MPI datatype | C equivalent |
---|---|
MPI_SHORT | short int |
MPI_INT | int |
MPI_LONG | long int |
MPI_LONG_LONG | long long int |
MPI_UNSIGNED_CHAR | unsigned char |
MPI_UNSIGNED_SHORT | unsigned short int |
MPI_UNSIGNED | unsigned int |
MPI_UNSIGNED_LONG | unsigned long int |
MPI_UNSIGNED_LONG_LONG | unsigned long long int |
MPI_FLOAT | float |
MPI_DOUBLE | double |
MPI_LONG_DOUBLE | long double |
MPI_BYTE | char |
Example of a simple program
/*
MPI Program, send ranks
*/
#include <stdio.h>
#include <mpi.h>
#define MASTER 0
int main(int argc, char *argv[])
{
int my_rank;
/* Also known as world size */
int num_processes;
/* Initialize the infrastructure necessary for communication */
MPI_Init(&argc, &argv);
/* Identify this process */
MPI_Comm_rank(MPI_COMM_WORLD, &my_rank);
/* Find out how many total processes are active */
MPI_Comm_size(MPI_COMM_WORLD, &num_processes);
printf("Process %d: There is a total of %d \n", my_rank, num_processes);
if (my_rank == MASTER)
{
int dest = 1;
int tag = 0;
int count = 1;
MPI_Send(&my_rank, count, MPI_INT, dest, tag, MPI_COMM_WORLD);
printf("Process %d: Sent my_rank to process %d \n", my_rank, dest);
}
else
{
int tag = 0;
int count = 1;
int buffer;
MPI_Recv(&buffer, count, MPI_INT, MASTER, tag, MPI_COMM_WORLD, MPI_STATUS_IGNORE);
printf("Process %d: Received %d from process %d \n", my_rank, buffer, MASTER);
}
/* Tear down the communication infrastructure */
MPI_Finalize();
return 0;
}
Compilation and Linking
- Make sure you have the following packages installed and that they are in your $PATH:
- gcc
- OPENMPI or MPICH
- To compile and Link:
mpicc -Wall -o <program-name.exe> <program-name.c>
- -Wall This enables all the warnings about questionable code.
- -o sets the output executable name. If you omit it, it defaults to a.out
- To run:
mpirun -np <Number-of-processes> <program-name.exe>
- Behind the scenes:
- mpicc is just a wrapper around a C compiler. To see what it does type:
mpicc –showme
- mpicc is just a wrapper around a C compiler.

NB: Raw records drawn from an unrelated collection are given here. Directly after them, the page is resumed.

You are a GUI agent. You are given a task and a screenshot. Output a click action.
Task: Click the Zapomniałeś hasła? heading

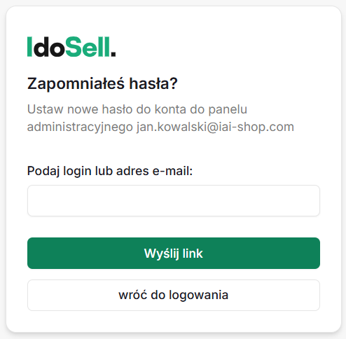click(x=102, y=83)
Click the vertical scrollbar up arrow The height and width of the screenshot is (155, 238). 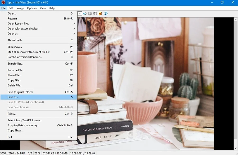pos(236,20)

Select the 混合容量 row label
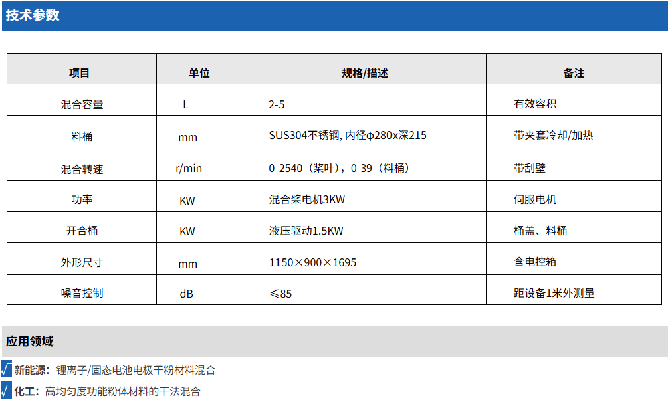pos(82,104)
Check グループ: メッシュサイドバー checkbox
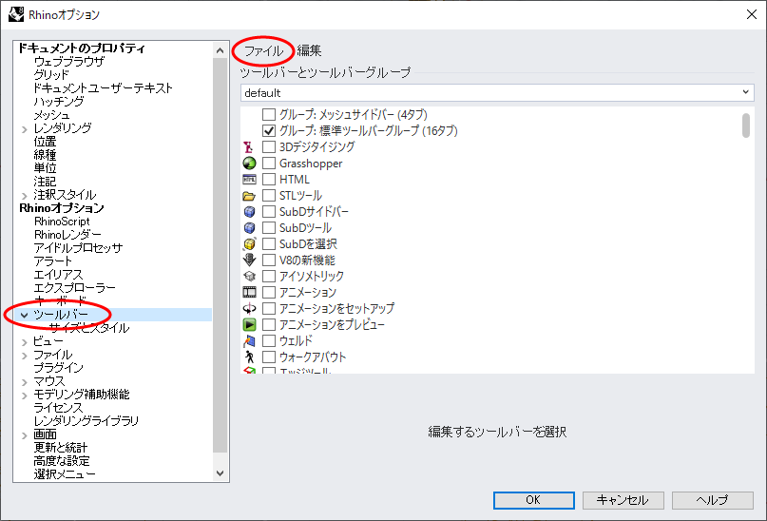767x521 pixels. click(269, 115)
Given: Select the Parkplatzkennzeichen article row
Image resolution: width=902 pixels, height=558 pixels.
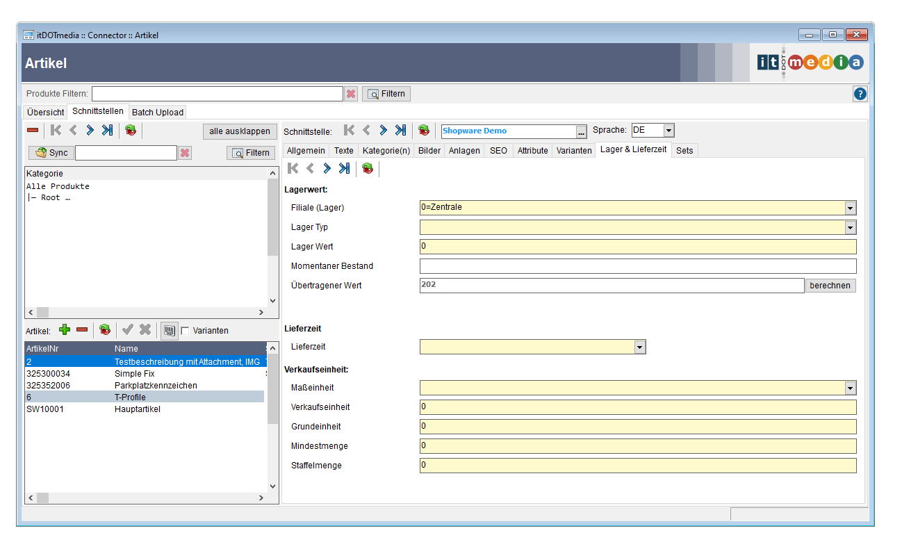Looking at the screenshot, I should (156, 386).
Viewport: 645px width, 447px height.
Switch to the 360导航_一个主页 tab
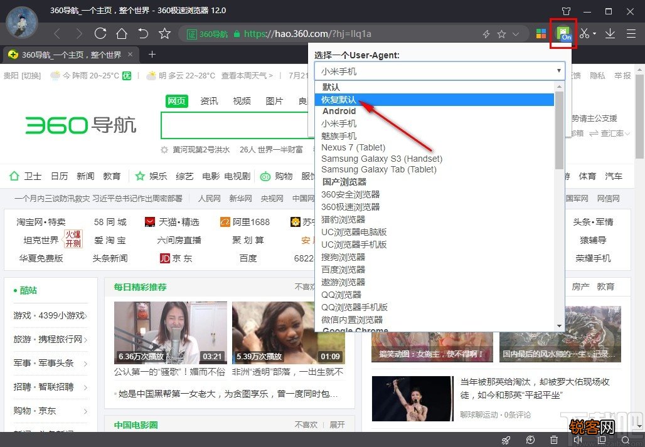pos(69,54)
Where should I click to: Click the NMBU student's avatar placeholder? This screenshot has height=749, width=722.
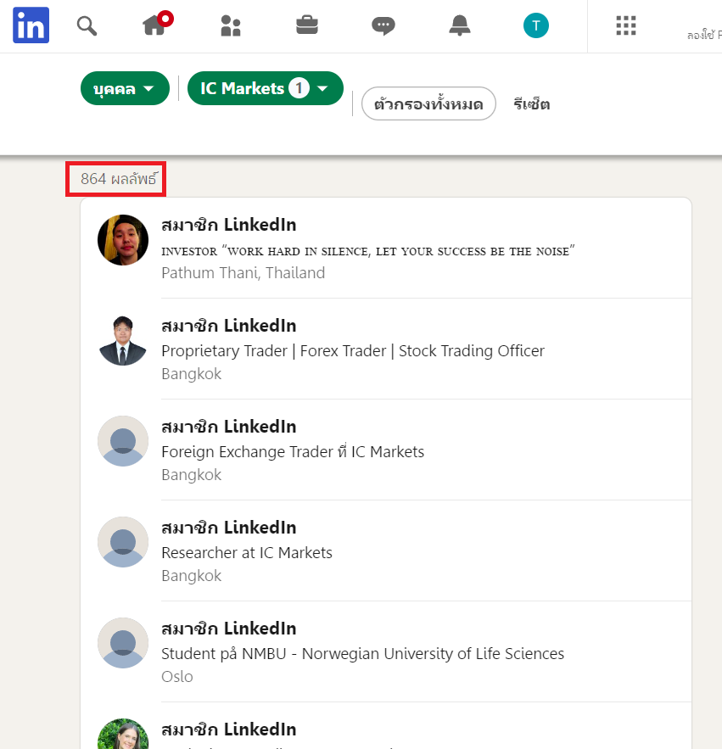123,643
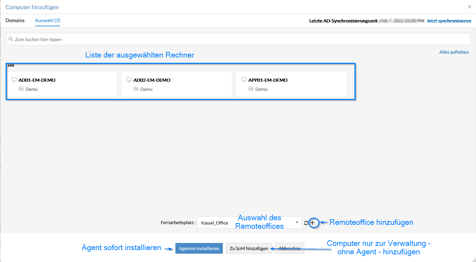Click the Demo folder icon under APP01-EM-DEMO
The height and width of the screenshot is (262, 476).
(x=251, y=89)
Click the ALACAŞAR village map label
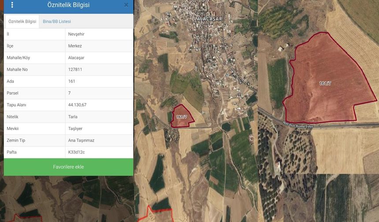 point(209,19)
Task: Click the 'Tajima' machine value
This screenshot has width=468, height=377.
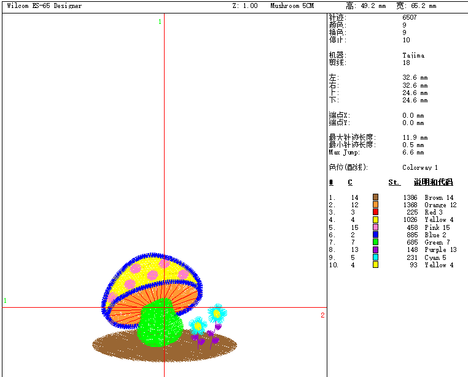Action: coord(413,55)
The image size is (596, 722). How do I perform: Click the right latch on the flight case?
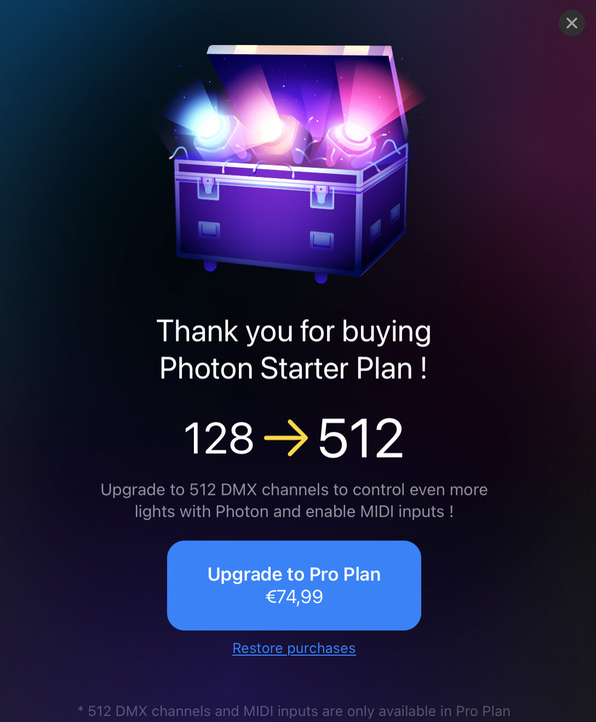click(322, 196)
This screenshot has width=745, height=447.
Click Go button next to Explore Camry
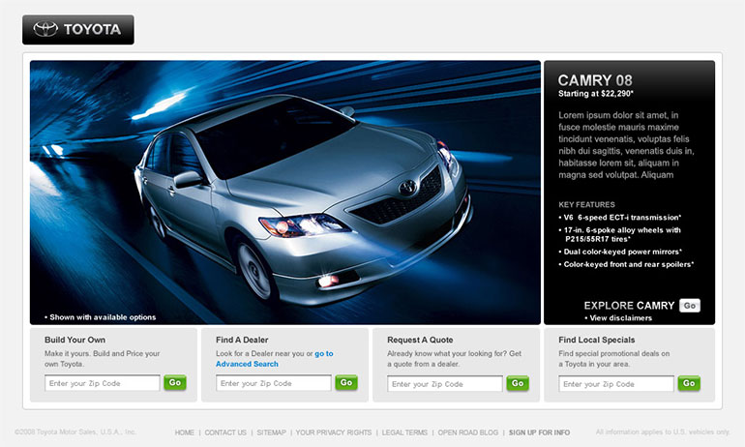click(x=689, y=306)
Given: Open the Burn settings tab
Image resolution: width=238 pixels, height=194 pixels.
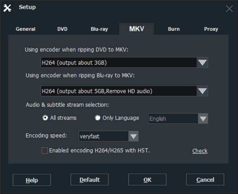Looking at the screenshot, I should 174,29.
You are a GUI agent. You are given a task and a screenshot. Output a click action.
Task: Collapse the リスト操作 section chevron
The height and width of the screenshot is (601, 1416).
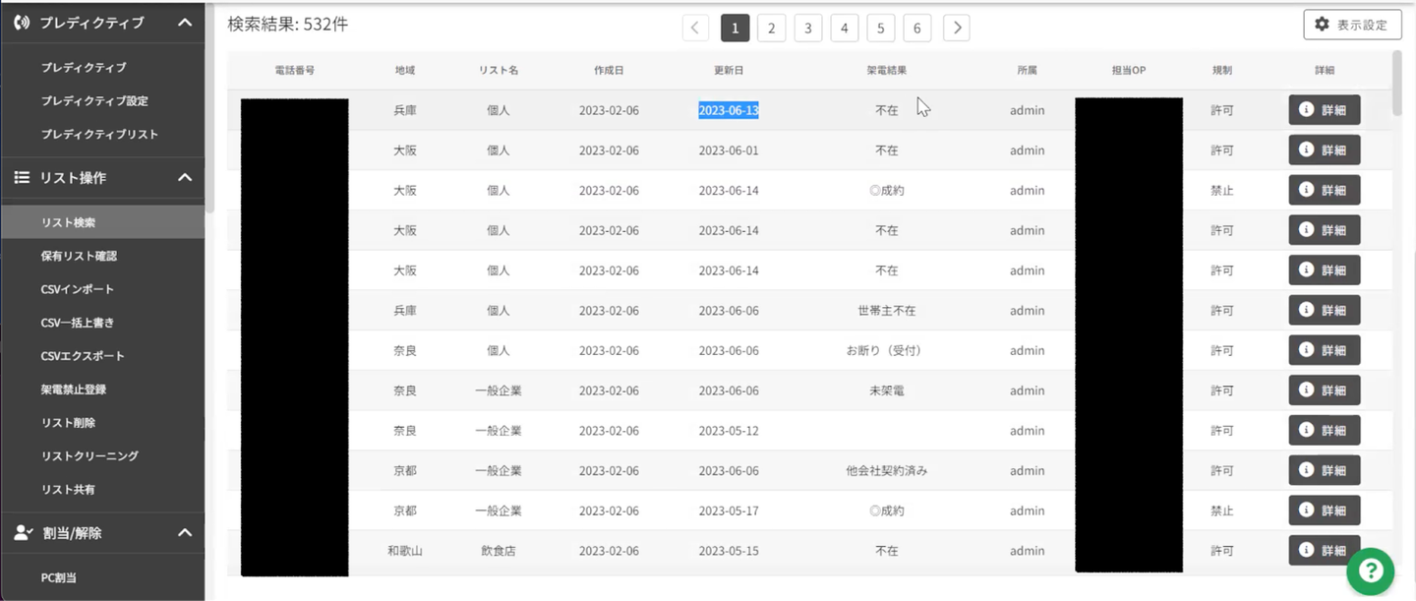click(184, 177)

To see what it does type:
sbatch to send job to compute nodes using SLURM
#!/bin/bash
#SBATCH --job-name=Vaccinator
#SBATCH --ntasks=4
#SBATCH --ntasks-per-node=4
#SBATCH –time=00:10:00
~/vf38/HPC_Training/spack/share/spack/setup-env.sh
spack load mpich
mpirun -np 4 ./my-awesome-program
https://docs.massive.org.au/M3/slurm/mpi-jobs.html
- ntasks Controls the number of tasks to be created for the job
- ntasks-per-node Controls the maximum number of tasks per allocated node
- cpus-per-task Controls the number of CPUs allocated per task
Measuring performance
htop
to check the CPU usage. You need to run this command while the process is running- If you are using SLURM, you will need to use
squeue
orscontrol
to find the compute node it is running on and then ssh into it. time
is a shell command to check the overall wall time , i.e.time mpirun -np 4 myProg.exe
- You can also use a MPI profiler
There are some useful commands to check the parallelism of the code. The command top or htop looks into a process. As you can see from the image below, it shows the CPU usages
- The command
time
checks the overall performance of the code- By running this command, you get real time, user time and system time.
- Real is wall clock time - time from start to finish of the call. This includes the time of overhead
- User is the amount of CPU time spent outside the kernel within the process
- Sys is the amount of CPU time spent in the kernel within the process.
- User time +Sys time will tell you how much actual CPU time your process used.